■ **Aim**
Can you transcribe the article on the Polish grenade-launching rifle below, from "When using the" up to and including "to shoot grenades."?

■ **Source passage**
******************************
The Karabinek-granatnik wzór 1960 (), also designated PMK-DGN-60 or PMK-60, is a Polish-made version of the AK-47 assault rifle that can fire rifle grenades.

Description
The LON-I grenade launcher is screwed onto the forward end of the rifle barrel and locked into place by means of a spring-loaded plunger mounted in the front sight base of a modified AK-47 rifle. The sight for the launcher is mounted on the rear sight base. A valve is fitted to the right side of the gas block, allowing the gas to be shut off (preventing it from leaving the barrel via the gas port) when the grenades are fired.

When using the rifle to launch grenades, a special rubber recoil pad is used and a special 10-round magazine is inserted. This magazine has a filler block that prevents it from being used with "normal" (i.e. bulleted) cartridges. There is also a regular version of this rifle as well that was not designed to shoot grenades.
******************************
■ **Rows**
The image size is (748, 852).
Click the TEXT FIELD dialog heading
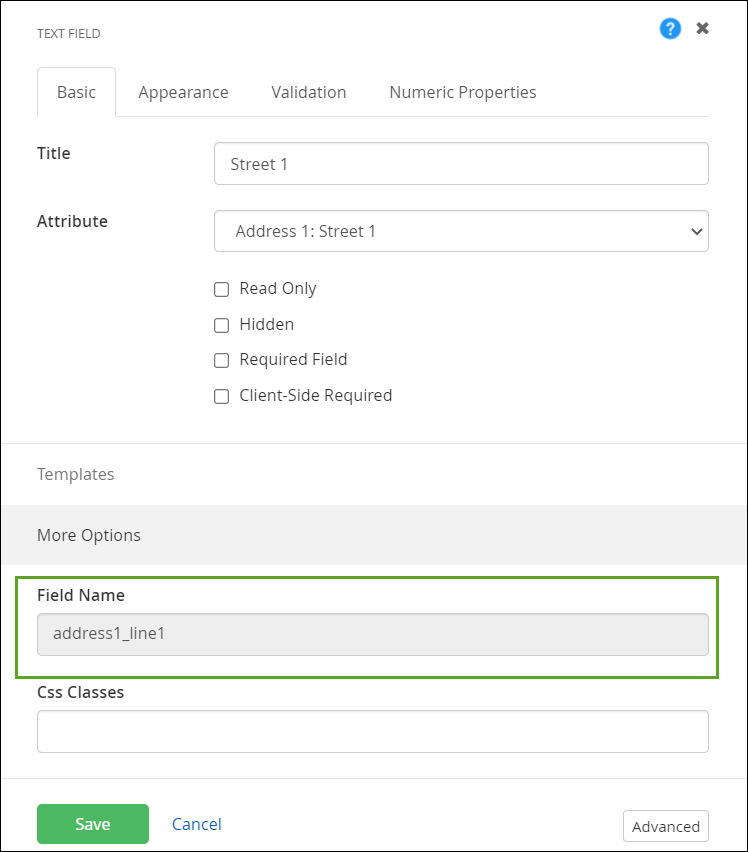tap(69, 34)
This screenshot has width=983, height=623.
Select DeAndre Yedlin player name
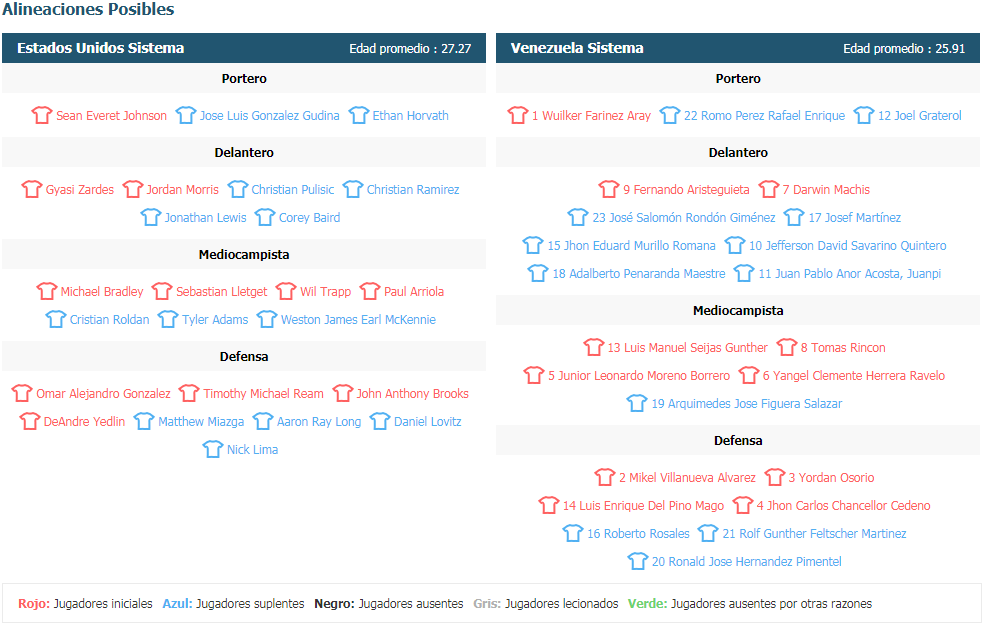85,421
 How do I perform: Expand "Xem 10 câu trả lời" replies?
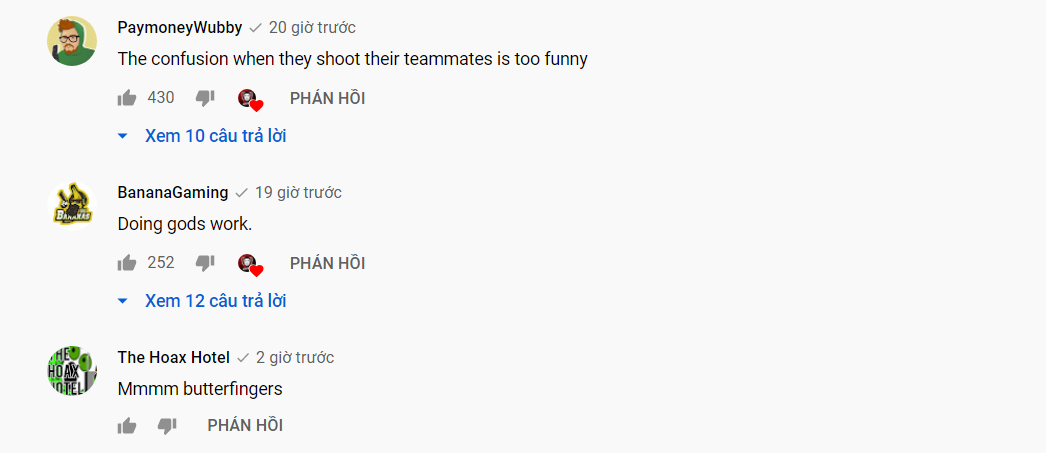coord(215,136)
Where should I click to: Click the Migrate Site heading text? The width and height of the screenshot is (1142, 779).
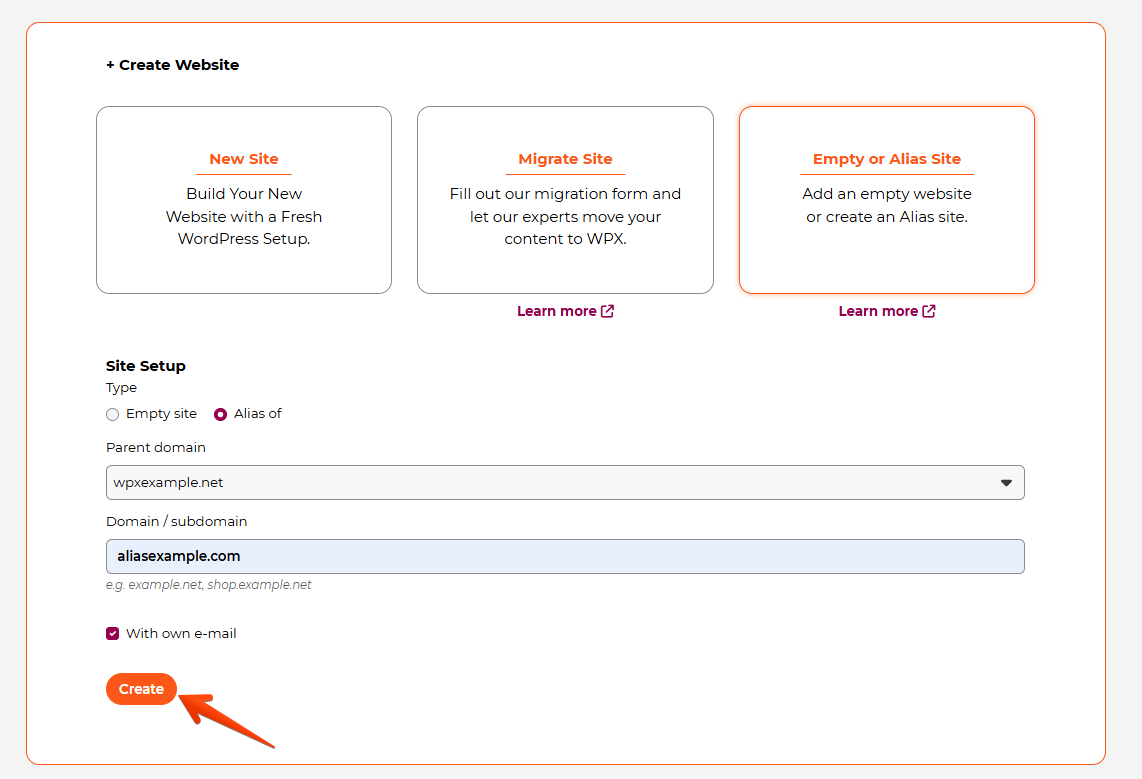point(565,159)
******************************
■ **Result of this exercise**
When using the rifle to launch grenades, a special rubber recoil pad is used and a special 10-round magazine is inserted. This magazine has a filler block that prevents it from being used with "normal" (i.e. bulleted) cartridges. There is also a regular version of this rifle as well that was not designed to shoot grenades.